**Task prompt:** What lines in this listing contain the string "computer"? Report each one by copying it.

**Excerpted data:**
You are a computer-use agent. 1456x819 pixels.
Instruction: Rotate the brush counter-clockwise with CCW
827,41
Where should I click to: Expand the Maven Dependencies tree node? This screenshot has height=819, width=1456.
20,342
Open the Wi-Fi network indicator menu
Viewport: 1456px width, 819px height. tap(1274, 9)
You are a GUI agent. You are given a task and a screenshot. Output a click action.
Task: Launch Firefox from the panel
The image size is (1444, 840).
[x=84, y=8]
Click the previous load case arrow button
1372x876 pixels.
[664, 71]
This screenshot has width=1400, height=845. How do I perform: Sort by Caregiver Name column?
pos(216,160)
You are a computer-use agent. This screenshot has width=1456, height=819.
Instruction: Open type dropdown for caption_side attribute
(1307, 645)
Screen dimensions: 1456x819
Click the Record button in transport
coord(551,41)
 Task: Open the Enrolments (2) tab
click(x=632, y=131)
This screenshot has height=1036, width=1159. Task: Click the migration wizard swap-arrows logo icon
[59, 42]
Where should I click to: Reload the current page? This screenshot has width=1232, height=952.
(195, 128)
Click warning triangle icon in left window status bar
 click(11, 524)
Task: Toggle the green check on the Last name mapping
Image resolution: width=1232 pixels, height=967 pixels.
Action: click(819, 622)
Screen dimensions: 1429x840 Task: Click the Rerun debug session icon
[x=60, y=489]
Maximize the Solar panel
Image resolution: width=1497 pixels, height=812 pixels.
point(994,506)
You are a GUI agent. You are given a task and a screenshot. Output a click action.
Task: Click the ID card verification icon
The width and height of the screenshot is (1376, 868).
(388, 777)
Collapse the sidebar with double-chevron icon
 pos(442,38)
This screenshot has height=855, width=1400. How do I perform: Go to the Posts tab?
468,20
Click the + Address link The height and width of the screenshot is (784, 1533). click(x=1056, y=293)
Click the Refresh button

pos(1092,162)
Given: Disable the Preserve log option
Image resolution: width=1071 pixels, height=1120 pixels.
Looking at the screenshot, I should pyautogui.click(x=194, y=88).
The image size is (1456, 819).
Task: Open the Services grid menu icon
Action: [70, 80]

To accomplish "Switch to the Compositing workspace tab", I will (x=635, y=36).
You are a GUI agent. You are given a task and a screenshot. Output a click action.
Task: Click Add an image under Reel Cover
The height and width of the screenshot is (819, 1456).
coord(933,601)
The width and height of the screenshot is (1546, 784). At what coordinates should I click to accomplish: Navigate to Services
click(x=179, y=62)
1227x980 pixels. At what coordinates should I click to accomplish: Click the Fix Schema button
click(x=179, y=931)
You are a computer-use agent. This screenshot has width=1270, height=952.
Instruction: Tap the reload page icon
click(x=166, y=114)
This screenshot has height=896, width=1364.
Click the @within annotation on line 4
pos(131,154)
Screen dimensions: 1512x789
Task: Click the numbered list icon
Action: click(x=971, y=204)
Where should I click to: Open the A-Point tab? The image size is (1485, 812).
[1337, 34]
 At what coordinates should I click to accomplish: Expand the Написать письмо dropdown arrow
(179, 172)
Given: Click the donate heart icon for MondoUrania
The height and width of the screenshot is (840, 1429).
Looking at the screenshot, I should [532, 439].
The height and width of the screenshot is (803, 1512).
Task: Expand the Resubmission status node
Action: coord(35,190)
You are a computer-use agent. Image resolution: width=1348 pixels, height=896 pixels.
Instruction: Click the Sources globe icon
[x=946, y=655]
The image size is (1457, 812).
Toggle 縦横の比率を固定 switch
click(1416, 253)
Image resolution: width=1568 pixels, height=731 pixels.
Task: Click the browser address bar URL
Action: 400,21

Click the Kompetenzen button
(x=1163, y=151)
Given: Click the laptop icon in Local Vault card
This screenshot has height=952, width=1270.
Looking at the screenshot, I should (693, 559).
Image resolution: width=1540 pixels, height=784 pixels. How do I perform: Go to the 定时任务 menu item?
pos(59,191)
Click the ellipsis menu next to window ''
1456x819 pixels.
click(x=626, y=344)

**Exercise result:**
You are a computer-use agent. 1456x819 pixels.
You are a computer-use agent. This screenshot has width=1456, height=819.
You are a computer-use agent. This screenshot has width=1270, height=952.
You are a computer-use agent. Image resolution: width=1348 pixels, height=896 pixels.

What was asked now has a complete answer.